Reading passage:
* * * *

Sara Nicholls

Personal information
- Full name: Sara Marie Nicholls
- Nationality: British (Welsh)
- Born: 16 October 1989 (age 36)
- Height: 165 cm (5 ft 5 in)
- Weight: 58 kg (128 lb)

Sport
- Sport: Lawn bowls
- Club: Llandeilo BC (outdoors) City & County of Swansea (indoors)

Medal record
Representing Wales
Atlantic Bowls Championships
| Bronze medal – third place | 2019 Cardiff | pairs |
European Championships
| Gold medal – first place | 2024 Ayr | triples |

= Sara Nicholls =

Welsh lawn bowler

Sara Marie Nicholls (born 16 October 1989) is a Welsh international lawn and indoor bowler.

==Bowls career==
Nicholls was the Welsh team's singles representative at the 2019 Atlantic Bowls Championships where she won the pairs bronze medal at the and in 2020, she was selected for the 2020 World Outdoor Bowls Championship in Australia but the event was cancelled due to the COVID-19 pandemic.

In 2022, she competed in the women's pairs and the Women's fours at the 2022 Commonwealth Games.

* * * *

Record excerpts:
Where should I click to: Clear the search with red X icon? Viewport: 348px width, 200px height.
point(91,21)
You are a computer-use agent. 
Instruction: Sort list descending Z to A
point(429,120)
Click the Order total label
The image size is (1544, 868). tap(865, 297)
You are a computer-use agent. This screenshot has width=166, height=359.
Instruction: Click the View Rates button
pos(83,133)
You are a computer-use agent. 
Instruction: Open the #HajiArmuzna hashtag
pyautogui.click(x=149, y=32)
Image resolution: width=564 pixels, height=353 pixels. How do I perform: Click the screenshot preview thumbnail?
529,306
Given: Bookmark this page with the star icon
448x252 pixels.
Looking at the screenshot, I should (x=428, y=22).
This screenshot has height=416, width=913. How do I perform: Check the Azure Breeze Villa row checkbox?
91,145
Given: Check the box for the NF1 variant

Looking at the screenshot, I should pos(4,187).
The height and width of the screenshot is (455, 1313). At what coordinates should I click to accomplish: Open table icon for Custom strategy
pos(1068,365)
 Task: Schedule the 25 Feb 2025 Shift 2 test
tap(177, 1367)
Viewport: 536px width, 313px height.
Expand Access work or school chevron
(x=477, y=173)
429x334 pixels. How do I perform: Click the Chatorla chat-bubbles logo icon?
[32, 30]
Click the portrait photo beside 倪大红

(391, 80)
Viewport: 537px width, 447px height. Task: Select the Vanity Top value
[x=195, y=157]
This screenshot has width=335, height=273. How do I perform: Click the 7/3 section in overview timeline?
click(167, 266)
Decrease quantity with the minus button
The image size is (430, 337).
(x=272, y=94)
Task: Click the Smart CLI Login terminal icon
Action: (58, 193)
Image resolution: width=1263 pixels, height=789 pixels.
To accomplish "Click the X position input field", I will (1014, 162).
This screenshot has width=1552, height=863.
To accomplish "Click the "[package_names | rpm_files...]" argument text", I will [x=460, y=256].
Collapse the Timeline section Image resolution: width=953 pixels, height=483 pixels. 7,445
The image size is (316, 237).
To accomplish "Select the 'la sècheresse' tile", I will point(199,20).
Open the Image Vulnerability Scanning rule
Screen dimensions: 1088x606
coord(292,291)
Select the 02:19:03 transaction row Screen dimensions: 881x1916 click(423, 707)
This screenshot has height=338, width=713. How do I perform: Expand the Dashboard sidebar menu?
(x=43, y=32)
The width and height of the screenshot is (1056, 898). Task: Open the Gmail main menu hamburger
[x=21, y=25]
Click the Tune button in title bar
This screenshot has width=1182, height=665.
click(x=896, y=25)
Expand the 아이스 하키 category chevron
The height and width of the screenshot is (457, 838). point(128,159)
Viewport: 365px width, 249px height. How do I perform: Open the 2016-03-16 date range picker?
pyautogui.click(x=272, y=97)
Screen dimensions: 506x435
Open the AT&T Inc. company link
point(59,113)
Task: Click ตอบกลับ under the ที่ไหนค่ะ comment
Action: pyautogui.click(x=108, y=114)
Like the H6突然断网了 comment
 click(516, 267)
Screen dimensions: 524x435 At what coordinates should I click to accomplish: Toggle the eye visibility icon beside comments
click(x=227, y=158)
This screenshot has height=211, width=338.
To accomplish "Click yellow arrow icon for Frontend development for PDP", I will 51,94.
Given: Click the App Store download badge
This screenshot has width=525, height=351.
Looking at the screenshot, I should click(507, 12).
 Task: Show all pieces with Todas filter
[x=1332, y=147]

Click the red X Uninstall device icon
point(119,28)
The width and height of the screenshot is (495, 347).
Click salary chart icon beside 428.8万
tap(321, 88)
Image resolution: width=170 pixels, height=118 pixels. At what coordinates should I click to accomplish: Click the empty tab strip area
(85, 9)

* * * *

About this exercise:
Answer these from the Sara Nicholls page:
(a) Which club does she bowl for outdoors?
(b) Where was the European Championships at which she won gold, and in which event?
(c) Which two events did she compete in at the 2022 Commonwealth Games?

Response:
(a) Llandeilo BC
(b) Ayr, in the triples
(c) The women's pairs and the women's fours